Pictures in the entries below are excluded; copy only the lines from the one containing "You are a computer-use" to the one containing "the 桐光学園 school", both included.

[[ Data to use, beginning ]]

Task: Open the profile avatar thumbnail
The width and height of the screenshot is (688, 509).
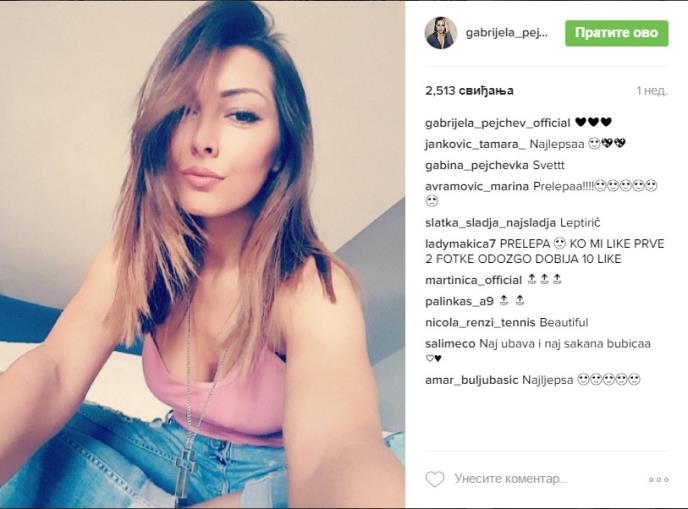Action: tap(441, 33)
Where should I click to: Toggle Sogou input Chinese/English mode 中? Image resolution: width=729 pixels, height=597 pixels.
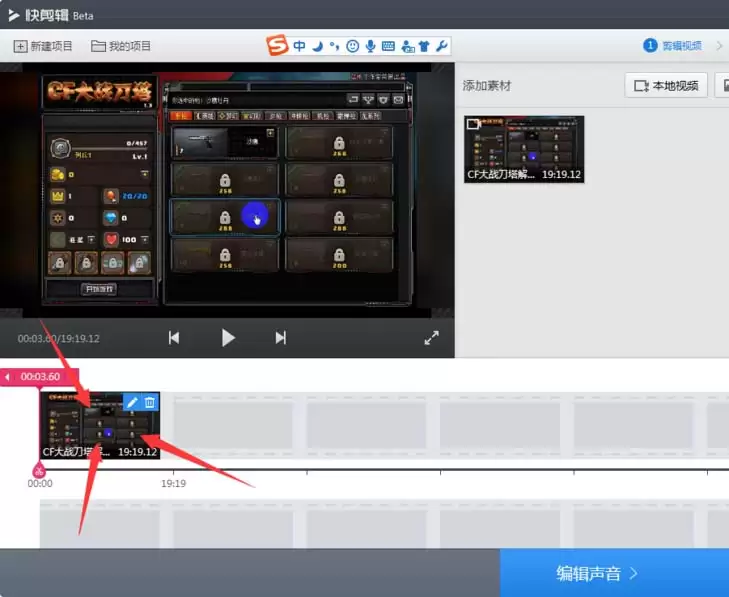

[[ Data to use, end ]]
[[ Data to use, beginning ]]

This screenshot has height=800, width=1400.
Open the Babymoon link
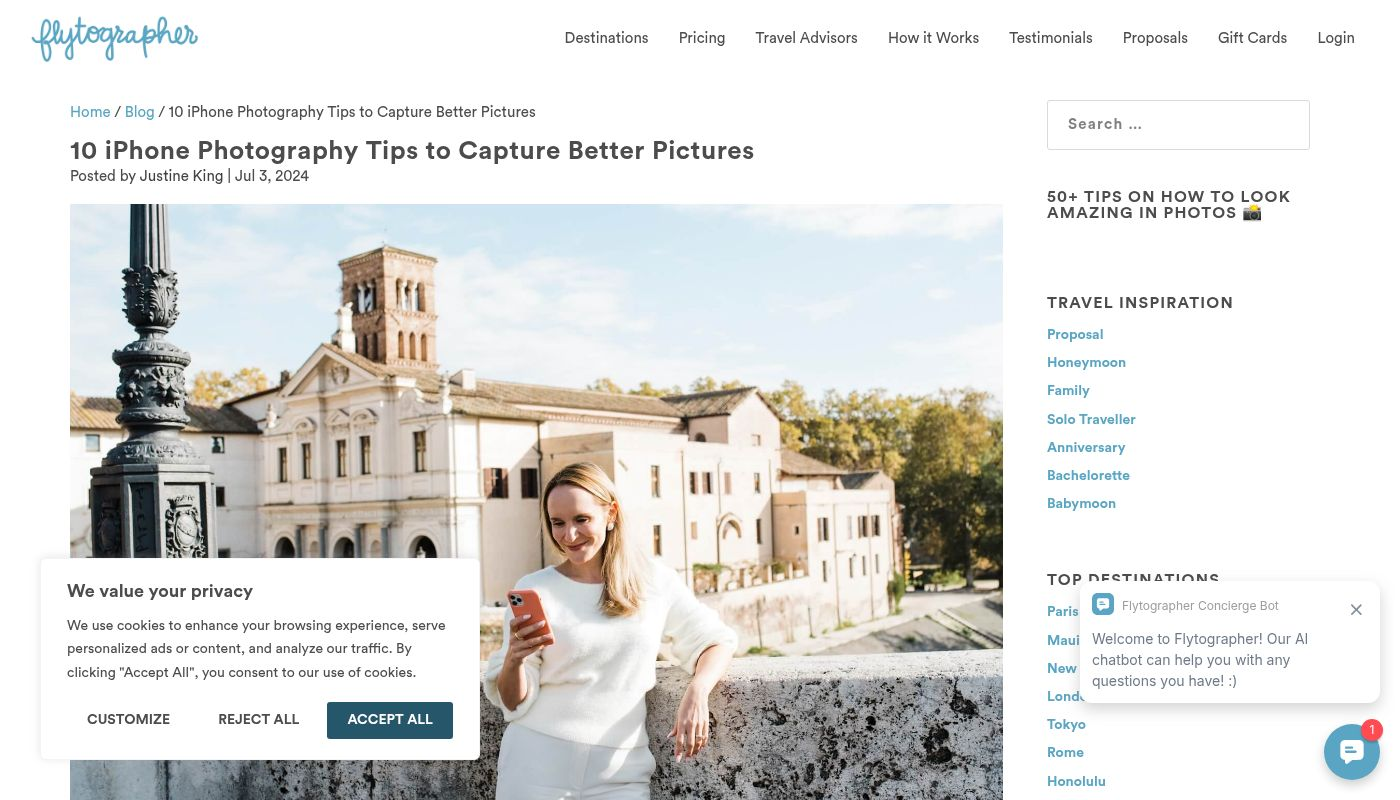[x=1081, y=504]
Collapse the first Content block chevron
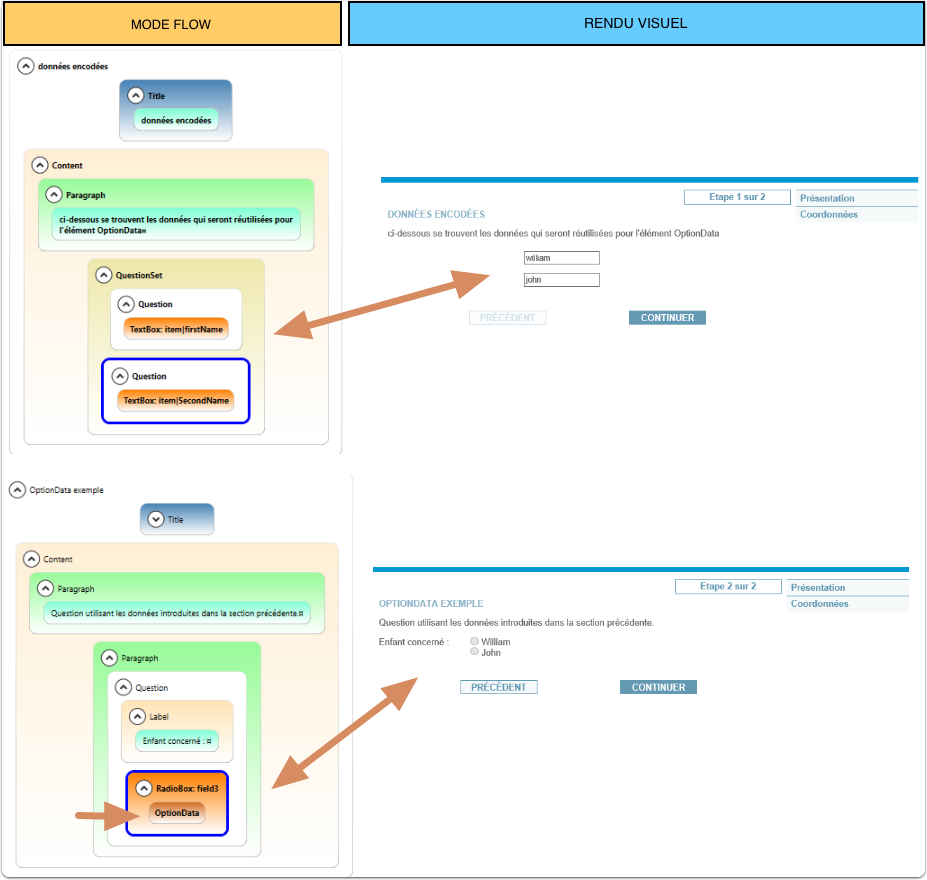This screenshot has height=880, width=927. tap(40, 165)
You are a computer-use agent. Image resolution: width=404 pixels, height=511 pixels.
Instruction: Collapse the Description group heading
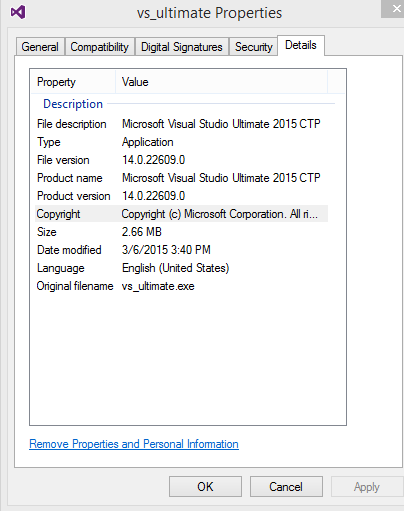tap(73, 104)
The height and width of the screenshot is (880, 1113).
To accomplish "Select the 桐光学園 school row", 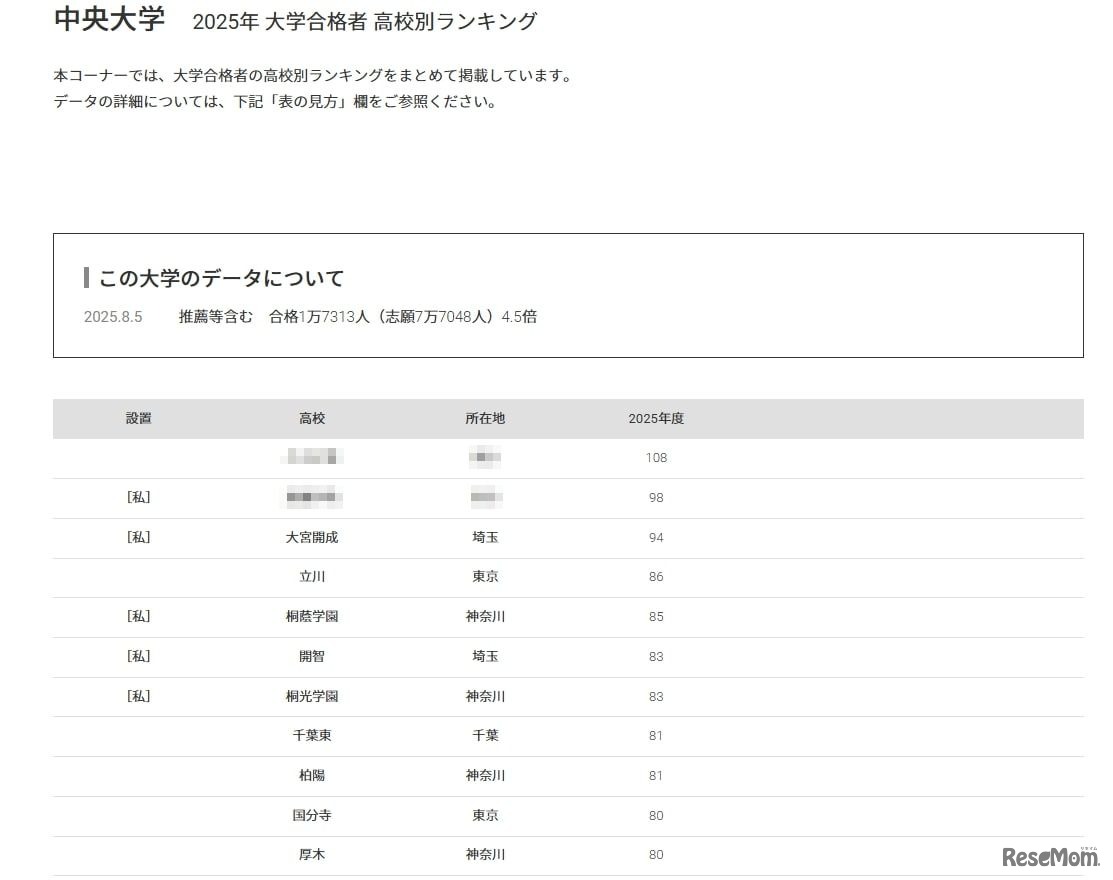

[[ Data to use, end ]]

Answer section:
You are a computer-use agent. Image resolution: width=404 pixels, height=511 pixels.
Instruction: Collapse the Description group heading
tap(73, 104)
The height and width of the screenshot is (880, 1113).
To accomplish "Select the 桐光学園 school row", 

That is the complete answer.